To be able to run any possible YAML-based immuneML analysis in Galaxy, the tool Run immuneML with YAML specification should be used. It is typically recommended to use the analysis-specific Galaxy tools for creating datasets, simulating synthetic data, implanting synthetic immune signals or training ML models instead of this tool. These other tools are able to export the relevant output files to Galaxy history elements.

However, when you want to run the ExploratoryAnalysis instruction, or other analyses that do not have a corresponding Galaxy tool, this generic tool can be used.

An example Galaxy history showing how to use this tool can be found here.

Creating the YAML specification

This Galaxy tool takes as input an immuneML dataset from the Galaxy history, optional additional files, and a YAML specification file. To see the details on how to write the YAML specification, see How to specify an analysis with YAML.
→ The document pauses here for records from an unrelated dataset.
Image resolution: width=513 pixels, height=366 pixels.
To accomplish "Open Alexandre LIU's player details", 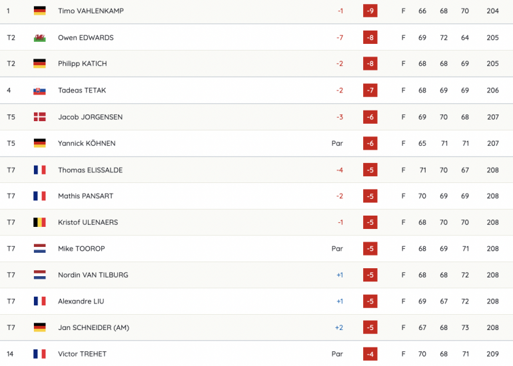I will pyautogui.click(x=81, y=301).
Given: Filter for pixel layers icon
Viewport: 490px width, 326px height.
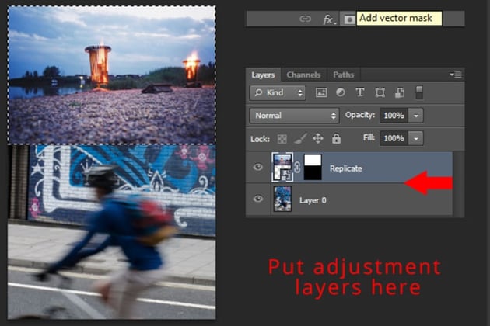Looking at the screenshot, I should pyautogui.click(x=321, y=92).
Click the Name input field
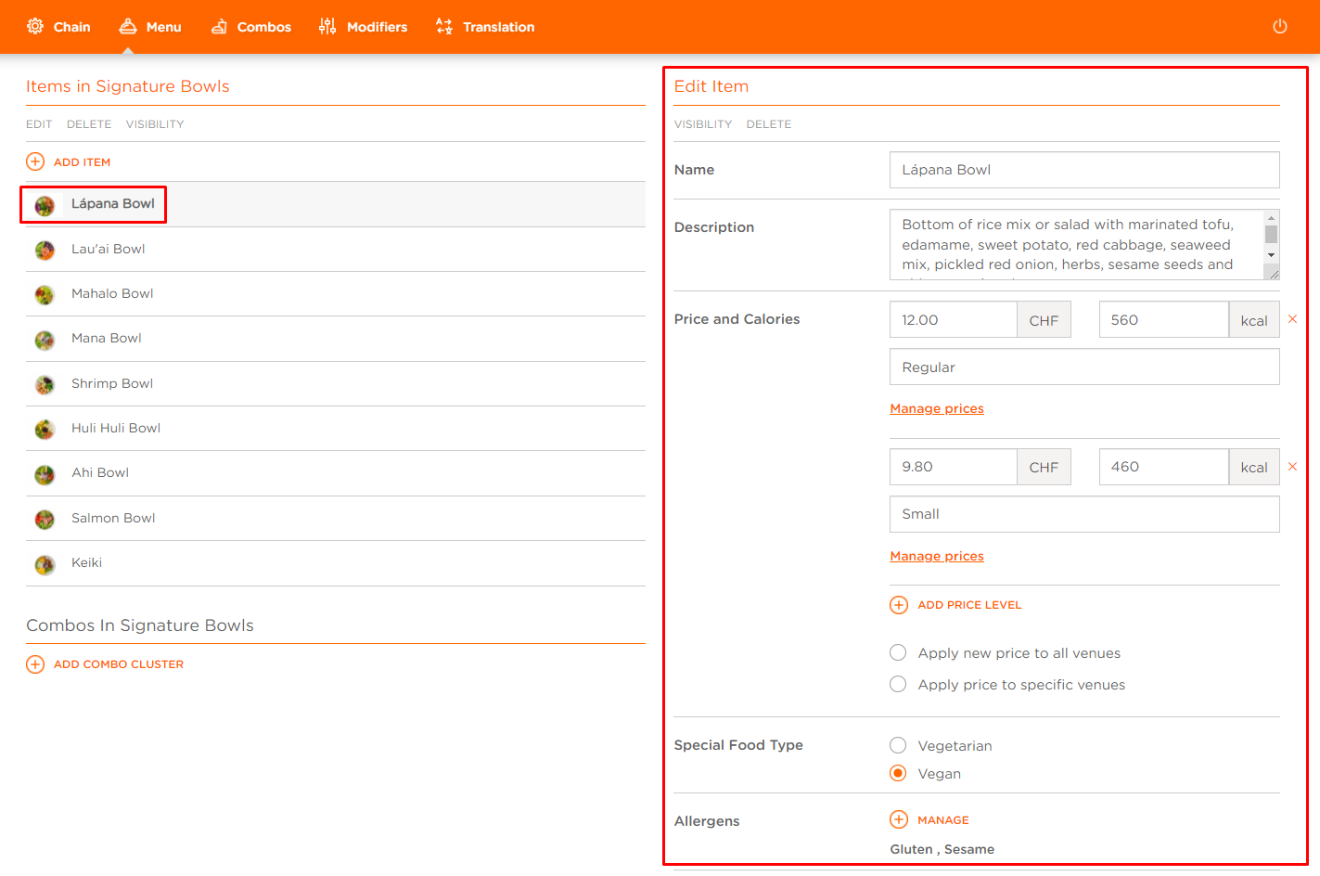 (1083, 170)
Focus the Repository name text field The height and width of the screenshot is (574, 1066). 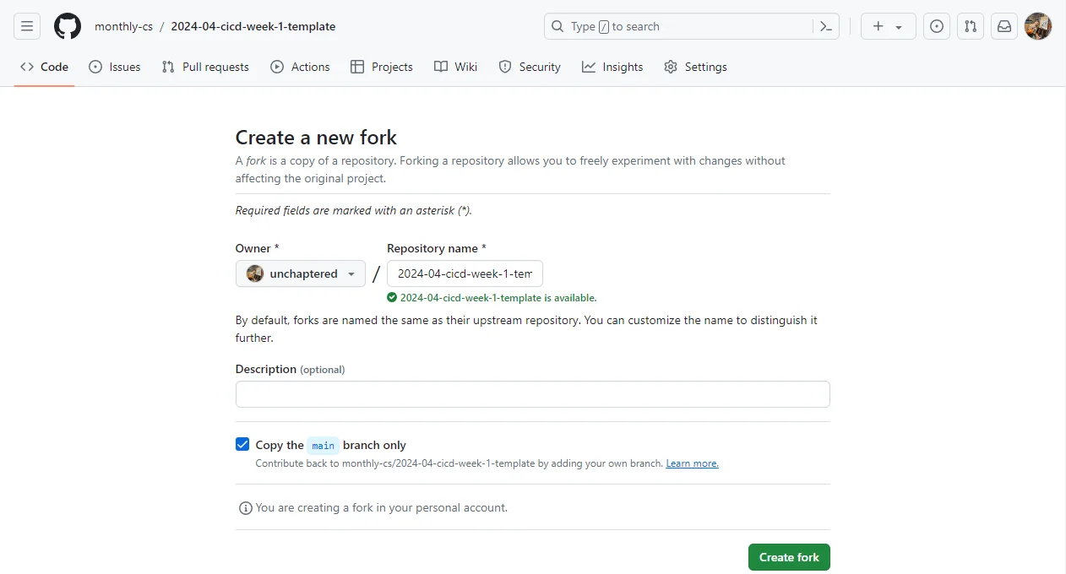(x=465, y=273)
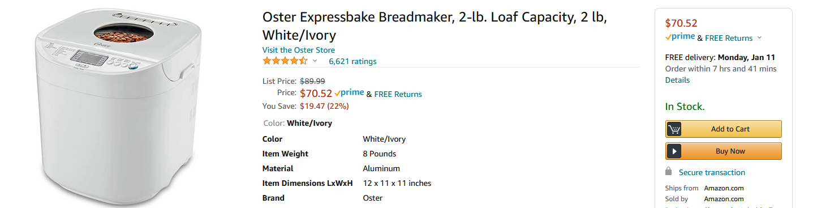
Task: Click the Add to Cart button
Action: pos(724,129)
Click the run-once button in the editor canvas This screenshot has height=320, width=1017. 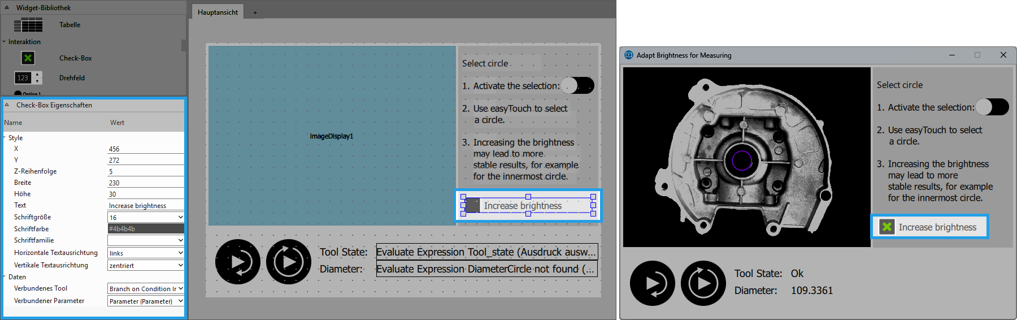pos(238,262)
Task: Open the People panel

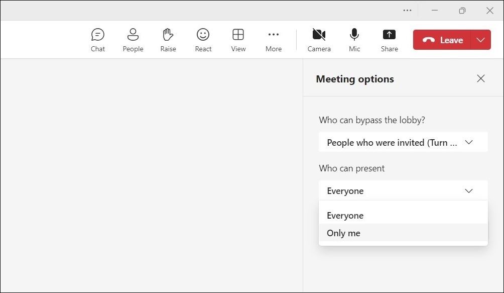Action: pyautogui.click(x=133, y=40)
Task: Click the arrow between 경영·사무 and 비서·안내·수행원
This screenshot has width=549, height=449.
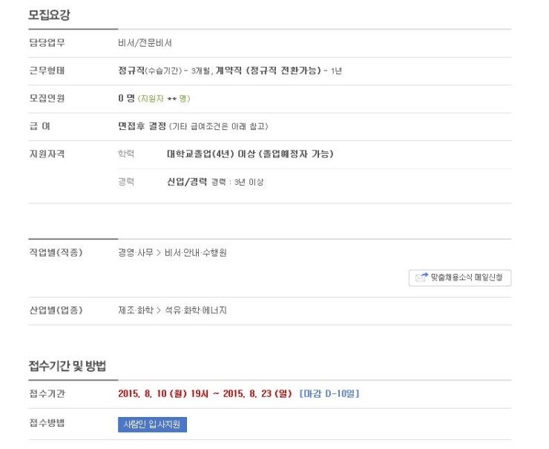Action: [159, 252]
When writing an analysis specification for Galaxy, it can be assumed that all files selected under ‘Additional files’ are present in the current working directory. A path to an additional file thus consists only of the filename.

The following YAML specification shows an example of how to run the ExploratoryAnalysis instruction inside Galaxy:

definitions:
  datasets:
    dataset: # user-defined dataset name
      format: ImmuneML # the default format used by the 'Create dataset' galaxy tool is Pickle
      params:
        path: dataset.iml_dataset # specify the dataset name, the default name used by
                                  # the 'Create dataset' galaxy tool is dataset.iml_dataset
  encodings:
    my_sequence_matches:
      MatchedSequences:
        reference:
          params:
            path: reference_sequences.tsv # this file must be selected from the galaxy history as an 'additional file'
          format: AIRR

  reports:
    my_seq_lengths: SequenceLengthDistribution # reports without parameters
    my_matches: Matches

instructions:
  my_instruction: # user-defined instruction name
    type: ExploratoryAnalysis
    analyses:
      my_analysis_1: # user-defined analysis name
        dataset: dataset
        report: my_seq_lengths
      my_analysis_2:
        dataset: dataset
        encoding: my_sequence_matches
        report: my_matches

All files referenced in the YAML can be found in the example Galaxy history.

Tool output

This Galaxy tool will produce the following history elements:

  • Summary: immuneML analysis: a HTML page that allows you to browse through all results.

  • ImmuneML Analysis Archive: a .zip file containing the complete output folder as it was produced by immuneML. This folder contains the output of the instruction that was used, including all raw data files. Furthermore, the folder contains the complete YAML specification file for the immuneML run, the HTML output and a log file.